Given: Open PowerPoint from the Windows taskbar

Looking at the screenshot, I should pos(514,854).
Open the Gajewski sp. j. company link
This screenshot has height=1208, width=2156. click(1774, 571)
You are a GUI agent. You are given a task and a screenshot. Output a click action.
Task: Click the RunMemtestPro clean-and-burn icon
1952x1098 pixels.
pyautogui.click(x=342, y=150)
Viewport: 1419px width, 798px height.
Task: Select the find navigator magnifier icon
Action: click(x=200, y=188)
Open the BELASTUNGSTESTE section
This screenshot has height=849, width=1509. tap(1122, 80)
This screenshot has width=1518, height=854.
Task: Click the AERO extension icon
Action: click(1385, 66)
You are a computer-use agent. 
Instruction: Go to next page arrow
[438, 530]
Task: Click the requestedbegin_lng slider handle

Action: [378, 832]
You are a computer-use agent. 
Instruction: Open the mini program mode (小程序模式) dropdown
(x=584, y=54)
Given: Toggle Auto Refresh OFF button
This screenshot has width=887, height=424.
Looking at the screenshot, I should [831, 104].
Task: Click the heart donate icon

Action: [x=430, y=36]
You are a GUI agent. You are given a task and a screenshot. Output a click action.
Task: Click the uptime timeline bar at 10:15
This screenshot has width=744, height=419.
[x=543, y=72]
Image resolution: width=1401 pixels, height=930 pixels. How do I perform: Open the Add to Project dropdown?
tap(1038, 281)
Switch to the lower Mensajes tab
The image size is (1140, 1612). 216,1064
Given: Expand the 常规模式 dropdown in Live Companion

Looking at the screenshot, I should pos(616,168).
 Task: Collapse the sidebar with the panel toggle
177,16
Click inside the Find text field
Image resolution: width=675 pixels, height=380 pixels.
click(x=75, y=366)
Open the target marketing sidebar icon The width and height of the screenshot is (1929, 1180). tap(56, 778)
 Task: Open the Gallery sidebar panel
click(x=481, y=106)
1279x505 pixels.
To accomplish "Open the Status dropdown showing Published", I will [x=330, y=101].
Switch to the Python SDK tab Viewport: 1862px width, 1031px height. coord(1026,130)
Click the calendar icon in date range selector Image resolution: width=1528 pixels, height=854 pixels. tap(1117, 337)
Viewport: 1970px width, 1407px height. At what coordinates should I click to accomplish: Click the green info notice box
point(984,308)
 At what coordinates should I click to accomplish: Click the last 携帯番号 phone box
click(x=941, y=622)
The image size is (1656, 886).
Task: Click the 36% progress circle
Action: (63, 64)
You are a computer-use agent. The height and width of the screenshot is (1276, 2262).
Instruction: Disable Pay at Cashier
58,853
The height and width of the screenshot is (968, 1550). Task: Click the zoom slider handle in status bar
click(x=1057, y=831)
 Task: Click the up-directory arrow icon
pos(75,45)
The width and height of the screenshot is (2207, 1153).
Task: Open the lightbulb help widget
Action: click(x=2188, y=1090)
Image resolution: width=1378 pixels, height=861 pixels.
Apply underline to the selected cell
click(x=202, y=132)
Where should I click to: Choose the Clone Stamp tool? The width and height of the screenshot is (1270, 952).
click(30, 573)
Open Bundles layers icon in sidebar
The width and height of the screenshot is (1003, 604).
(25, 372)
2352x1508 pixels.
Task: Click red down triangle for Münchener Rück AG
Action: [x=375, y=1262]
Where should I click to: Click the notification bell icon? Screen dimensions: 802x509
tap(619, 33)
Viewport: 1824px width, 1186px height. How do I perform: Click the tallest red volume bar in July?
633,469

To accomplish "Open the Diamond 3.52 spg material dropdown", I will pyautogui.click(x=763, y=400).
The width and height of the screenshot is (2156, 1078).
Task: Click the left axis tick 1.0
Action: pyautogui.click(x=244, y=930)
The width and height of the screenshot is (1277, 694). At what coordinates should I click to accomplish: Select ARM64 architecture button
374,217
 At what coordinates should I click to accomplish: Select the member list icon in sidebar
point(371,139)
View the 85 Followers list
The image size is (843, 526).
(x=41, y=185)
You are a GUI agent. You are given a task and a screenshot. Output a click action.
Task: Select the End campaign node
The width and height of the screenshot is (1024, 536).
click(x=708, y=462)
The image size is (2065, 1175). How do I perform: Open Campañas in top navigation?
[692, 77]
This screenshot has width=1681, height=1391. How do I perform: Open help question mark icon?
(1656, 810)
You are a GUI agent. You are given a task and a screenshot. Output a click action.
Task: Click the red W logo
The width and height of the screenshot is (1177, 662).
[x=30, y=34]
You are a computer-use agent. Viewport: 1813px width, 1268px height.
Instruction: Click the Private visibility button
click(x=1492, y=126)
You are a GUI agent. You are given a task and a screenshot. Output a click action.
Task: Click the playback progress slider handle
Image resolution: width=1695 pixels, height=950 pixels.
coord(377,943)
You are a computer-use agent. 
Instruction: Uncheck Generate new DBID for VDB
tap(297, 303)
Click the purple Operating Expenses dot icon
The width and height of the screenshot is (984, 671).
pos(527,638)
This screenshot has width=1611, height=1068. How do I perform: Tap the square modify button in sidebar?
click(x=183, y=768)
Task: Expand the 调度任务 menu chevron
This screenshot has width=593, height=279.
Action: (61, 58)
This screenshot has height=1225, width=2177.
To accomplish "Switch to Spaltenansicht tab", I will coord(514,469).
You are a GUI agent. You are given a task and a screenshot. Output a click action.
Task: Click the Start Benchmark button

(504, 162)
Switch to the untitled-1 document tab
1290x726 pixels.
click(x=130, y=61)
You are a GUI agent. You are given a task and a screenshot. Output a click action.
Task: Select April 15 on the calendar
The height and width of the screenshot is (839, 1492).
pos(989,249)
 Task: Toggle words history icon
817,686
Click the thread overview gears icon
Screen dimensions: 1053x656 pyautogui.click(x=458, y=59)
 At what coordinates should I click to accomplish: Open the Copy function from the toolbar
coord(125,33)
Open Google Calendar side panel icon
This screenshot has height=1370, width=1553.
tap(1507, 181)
****************************************
Assigned task:
The expected response reproduces all of the data precisely.

Response for this exercise:
Given: Open PowerPoint from the Windows taskbar

Looking at the screenshot, I should pos(514,854).
Open the Gajewski sp. j. company link
This screenshot has height=1208, width=2156. click(1774, 571)
You are a GUI agent. You are given a task and a screenshot. Output a click action.
Task: Click the RunMemtestPro clean-and-burn icon
1952x1098 pixels.
pyautogui.click(x=342, y=150)
Viewport: 1419px width, 798px height.
Task: Select the find navigator magnifier icon
Action: click(x=200, y=188)
Open the BELASTUNGSTESTE section
This screenshot has height=849, width=1509. tap(1122, 80)
This screenshot has width=1518, height=854.
Task: Click the AERO extension icon
Action: click(1385, 66)
You are a computer-use agent. 
Instruction: Go to next page arrow
[438, 530]
Task: Click the requestedbegin_lng slider handle

Action: [378, 832]
You are a computer-use agent. 
Instruction: Open the mini program mode (小程序模式) dropdown
(x=584, y=54)
Given: Toggle Auto Refresh OFF button
This screenshot has width=887, height=424.
Looking at the screenshot, I should [831, 104].
Task: Click the heart donate icon

Action: [x=430, y=36]
You are a GUI agent. You are given a task and a screenshot. Output a click action.
Task: Click the uptime timeline bar at 10:15
This screenshot has width=744, height=419.
[x=543, y=72]
Image resolution: width=1401 pixels, height=930 pixels. How do I perform: Open the Add to Project dropdown?
tap(1038, 281)
Switch to the lower Mensajes tab
The image size is (1140, 1612). 216,1064
Given: Expand the 常规模式 dropdown in Live Companion

Looking at the screenshot, I should pos(616,168).
 Task: Collapse the sidebar with the panel toggle
177,16
Click inside the Find text field
Image resolution: width=675 pixels, height=380 pixels.
click(x=75, y=366)
Open the target marketing sidebar icon The width and height of the screenshot is (1929, 1180). tap(56, 778)
 Task: Open the Gallery sidebar panel
click(x=481, y=106)
1279x505 pixels.
To accomplish "Open the Status dropdown showing Published", I will [x=330, y=101].
Switch to the Python SDK tab Viewport: 1862px width, 1031px height. coord(1026,130)
Click the calendar icon in date range selector Image resolution: width=1528 pixels, height=854 pixels. tap(1117, 337)
Viewport: 1970px width, 1407px height. At what coordinates should I click to accomplish: Click the green info notice box
point(984,308)
 At what coordinates should I click to accomplish: Click the last 携帯番号 phone box
click(x=941, y=622)
The image size is (1656, 886).
Task: Click the 36% progress circle
Action: (63, 64)
You are a computer-use agent. The height and width of the screenshot is (1276, 2262).
Instruction: Disable Pay at Cashier
58,853
The height and width of the screenshot is (968, 1550). Task: Click the zoom slider handle in status bar
click(x=1057, y=831)
 Task: Click the up-directory arrow icon
pos(75,45)
The width and height of the screenshot is (2207, 1153).
Task: Open the lightbulb help widget
Action: click(x=2188, y=1090)
Image resolution: width=1378 pixels, height=861 pixels.
Apply underline to the selected cell
click(x=202, y=132)
Where should I click to: Choose the Clone Stamp tool? The width and height of the screenshot is (1270, 952).
click(30, 573)
Open Bundles layers icon in sidebar
The width and height of the screenshot is (1003, 604).
(25, 372)
2352x1508 pixels.
Task: Click red down triangle for Münchener Rück AG
Action: [x=375, y=1262]
Where should I click to: Click the notification bell icon? Screen dimensions: 802x509
tap(619, 33)
Viewport: 1824px width, 1186px height. How do I perform: Click the tallest red volume bar in July?
633,469

To accomplish "Open the Diamond 3.52 spg material dropdown", I will pyautogui.click(x=763, y=400).
The width and height of the screenshot is (2156, 1078).
Task: Click the left axis tick 1.0
Action: pyautogui.click(x=244, y=930)
The width and height of the screenshot is (1277, 694). At what coordinates should I click to accomplish: Select ARM64 architecture button
374,217
 At what coordinates should I click to accomplish: Select the member list icon in sidebar
point(371,139)
View the 85 Followers list
The image size is (843, 526).
(x=41, y=185)
You are a GUI agent. You are given a task and a screenshot. Output a click action.
Task: Select the End campaign node
The width and height of the screenshot is (1024, 536).
click(x=708, y=462)
The image size is (2065, 1175). How do I perform: Open Campañas in top navigation?
[692, 77]
This screenshot has width=1681, height=1391. How do I perform: Open help question mark icon?
(1656, 810)
You are a GUI agent. You are given a task and a screenshot. Output a click action.
Task: Click the red W logo
The width and height of the screenshot is (1177, 662).
[x=30, y=34]
You are a computer-use agent. Viewport: 1813px width, 1268px height.
Instruction: Click the Private visibility button
click(x=1492, y=126)
You are a GUI agent. You are given a task and a screenshot. Output a click action.
Task: Click the playback progress slider handle
Image resolution: width=1695 pixels, height=950 pixels.
coord(377,943)
You are a computer-use agent. 
Instruction: Uncheck Generate new DBID for VDB
tap(297, 303)
Click the purple Operating Expenses dot icon
The width and height of the screenshot is (984, 671).
pos(527,638)
This screenshot has width=1611, height=1068. How do I perform: Tap the square modify button in sidebar?
click(x=183, y=768)
Task: Expand the 调度任务 menu chevron
This screenshot has width=593, height=279.
Action: (61, 58)
This screenshot has height=1225, width=2177.
To accomplish "Switch to Spaltenansicht tab", I will coord(514,469).
You are a GUI agent. You are given a task and a screenshot. Output a click action.
Task: Click the Start Benchmark button

(504, 162)
Switch to the untitled-1 document tab
1290x726 pixels.
click(x=130, y=61)
You are a GUI agent. You are given a task and a screenshot. Output a click action.
Task: Select April 15 on the calendar
The height and width of the screenshot is (839, 1492).
pos(989,249)
 Task: Toggle words history icon
817,686
Click the thread overview gears icon
Screen dimensions: 1053x656 pyautogui.click(x=458, y=59)
 At what coordinates should I click to accomplish: Open the Copy function from the toolbar
coord(125,33)
Open Google Calendar side panel icon
This screenshot has height=1370, width=1553.
tap(1507, 181)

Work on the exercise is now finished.